Dime, ¿a ti no se te ocurre dónde pueda haberse ido Fátima?

-No. Ya te dije que yo no hablaba con ella desde hacía meses.

No nos relacionábamos mucho.

-Ni tú ni nadie.

He vuelto a hablar con todas sus amigas.

Ninguna sabe nada. No salía con nadie.

Mi hija era una solitaria.

Se había encerrado en su mundo.

La culpa es mía.

Yo tendría que haber estado más pendiente de ella

y no haber dejado que se fuera aislando de sus amigos,

de mí, de todos.

-Sole... (SUSPIRA)

Tú no tienes la culpa.

Los adolescentes nunca se lo ponemos fácil a nuestros padres.

-Nunca me imaginé que pudiera pasarme algo así.

Hasta hace nada, ella me lo contaba todo.

-Mira, una persona muy sabia me ha dicho

que no debemos lamentarnos del pasado ni intentar predecir el futuro.

No podemos controlarlo todo, Sole.

Y menos a una adolescente.

(Móvil)

(SUSPIRA)

-Es tu madre.

Dime, Claudia, ¿la han encontrado?

Ya, paciencia.

Sí, siempre paciencia.

¿Cómo que mi exmarido ha llegado?

Ah, vale, vale, sí. Ahora mismo voy a comisaría.

Sí. Hasta ahora.

El padre de Fátima está en comisaría.

-¿Y tú cómo estás?

-Desearía no tener que verle.

-Bueno, si hay algo que yo pueda hacer...

-Gracias, muchas gracias.

Eres muy buena niña.

-Hace un año vivo en Arizona.

En una ciudad pequeña, Scottsdale.

Ahí trabajo de informático. Ah.

¿Conoces los Estados Unidos?

Pues no, la verdad es que no.

Hay mucha movilidad laboral.

Si te ofrecen un buen contrato, coges los bártulos...

y te mudas sin pensarlo.

Adelante.

Hola, Sole.

-¿Se sabe algo nuevo, Claudia?

Siéntate, por favor. Siéntate, Omar.

Bien...

Tenemos varias líneas de investigación abiertas.

Y la mitad de mis agentes están trabajando exclusivamente

en encontrar a vuestra hija.

Pero si os he convocado aquí a los dos

es porque quiero hablaros de una cosa un poco delicada.

¿Es que no lo veis? Se la ha llevado él.

¿Cómo puedo decirlo más claro?

Cálmate, por favor.

Desde que se fue a Estados Unidos,

no ha parado hasta que se la ha llevado.

Eso es lo que quería conseguir...

-Sabía que me echarías la culpa.

Sole, yo ya he interrogado a Omar.

Y no tenemos indicios de que esté involucrado

en la desaparición de Fátima.

La tienes escondida en América, ¿verdad?

Has esperado a que sea mayor de edad para llevártela.

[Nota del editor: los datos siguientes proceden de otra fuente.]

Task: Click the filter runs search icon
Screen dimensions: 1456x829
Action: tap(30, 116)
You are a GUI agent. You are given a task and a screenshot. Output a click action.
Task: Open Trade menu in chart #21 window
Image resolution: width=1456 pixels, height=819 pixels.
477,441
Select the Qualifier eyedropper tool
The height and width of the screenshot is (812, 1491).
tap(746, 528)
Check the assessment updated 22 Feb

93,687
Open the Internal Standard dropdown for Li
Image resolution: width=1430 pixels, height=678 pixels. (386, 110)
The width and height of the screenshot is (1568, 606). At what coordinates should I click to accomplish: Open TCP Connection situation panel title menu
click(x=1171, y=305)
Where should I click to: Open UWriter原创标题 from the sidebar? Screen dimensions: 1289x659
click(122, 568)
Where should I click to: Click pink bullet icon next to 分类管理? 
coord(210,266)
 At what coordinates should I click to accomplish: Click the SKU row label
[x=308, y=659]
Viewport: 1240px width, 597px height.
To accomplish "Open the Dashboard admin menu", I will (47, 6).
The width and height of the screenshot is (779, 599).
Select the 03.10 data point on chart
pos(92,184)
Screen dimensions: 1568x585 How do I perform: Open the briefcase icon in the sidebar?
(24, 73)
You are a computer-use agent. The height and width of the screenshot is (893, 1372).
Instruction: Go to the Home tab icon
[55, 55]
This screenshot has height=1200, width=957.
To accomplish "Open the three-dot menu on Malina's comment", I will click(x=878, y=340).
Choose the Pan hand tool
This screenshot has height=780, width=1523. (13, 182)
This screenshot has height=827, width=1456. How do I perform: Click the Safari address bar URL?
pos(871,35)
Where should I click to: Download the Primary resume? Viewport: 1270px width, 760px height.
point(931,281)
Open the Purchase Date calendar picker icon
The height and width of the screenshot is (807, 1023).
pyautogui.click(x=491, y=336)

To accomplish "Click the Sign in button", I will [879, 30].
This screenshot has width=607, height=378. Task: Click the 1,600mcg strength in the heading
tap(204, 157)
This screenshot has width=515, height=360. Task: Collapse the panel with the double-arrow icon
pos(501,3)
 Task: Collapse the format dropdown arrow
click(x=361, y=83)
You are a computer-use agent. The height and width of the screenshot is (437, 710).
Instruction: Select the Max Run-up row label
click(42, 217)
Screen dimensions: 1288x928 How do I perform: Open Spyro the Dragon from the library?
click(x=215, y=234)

Ese era tu plan desde el principio.

-¿Cómo puedes pensar eso de mí?

Te recuerdo que tu hija es mayor de edad

y podría irse a vivir con su padre si quisiera,

y nadie se lo podría impedir.

Se la ha llevado él.

-Me duele que puedas pensar eso.

Sabes muy bien que quiero a nuestra hija por encima de todo.

Solo deseo lo mejor para ella.

Lo que está ocurriendo me está matando.

¿Es que no te das cuenta?

Estoy segura de que la desaparición no tiene nada que ver

con el deseo de vivir con uno o con otro.

Y desde luego, Omar no es ningún secuestrador.

Cruzar la frontera de Estados Unidos

sin que conste en el registro no es fácil.

Y Fátima no lo ha hecho.

Entonces, ¿qué crees que puede haber pasado con Fátima?

Hay indicios que nos hacen creer que Fátima se ha marchado

por propia voluntad, pero no a Estados Unidos.

Entonces, ¿adónde?

No lo sabemos, pero el hecho de que haya dejado

el teléfono en casa significa que no quiere ser encontrada.

No.

A Fátima se la han llevado.

Sole, tú misma nos dijiste

que la relación últimamente no era buena,

y tal vez la bofetada que le diste fue el detonante.

¿Le has pegado?

¿Y tienes el valor de echarme a mí la culpa?

-Qué fácil es dar lecciones de educación

cuando estás a miles de kilómetros de nosotras.

Basta de reproches, por favor.

Necesitáis estar más unidos que nunca

y no lo vais a conseguir enfrentándoos.

No era mi intención. Y tampoco era mi intención regañar.

Pero es que necesito avanzar en la investigación.

No tenemos tiempo que perder.

Dinos qué podemos hacer.

Además de las líneas de investigación abiertas,

trabajamos con la hipótesis

de que ha podido irse voluntariamente,

pero necesitamos saber cuáles han sido las motivaciones.

Una de ellas, evidentemente, ha sido el divorcio.

Y está claro que no fue fácil para nadie.

Procuramos mantener a Fátima al margen.

Pero a veces era inevitable que nos oyera discutir.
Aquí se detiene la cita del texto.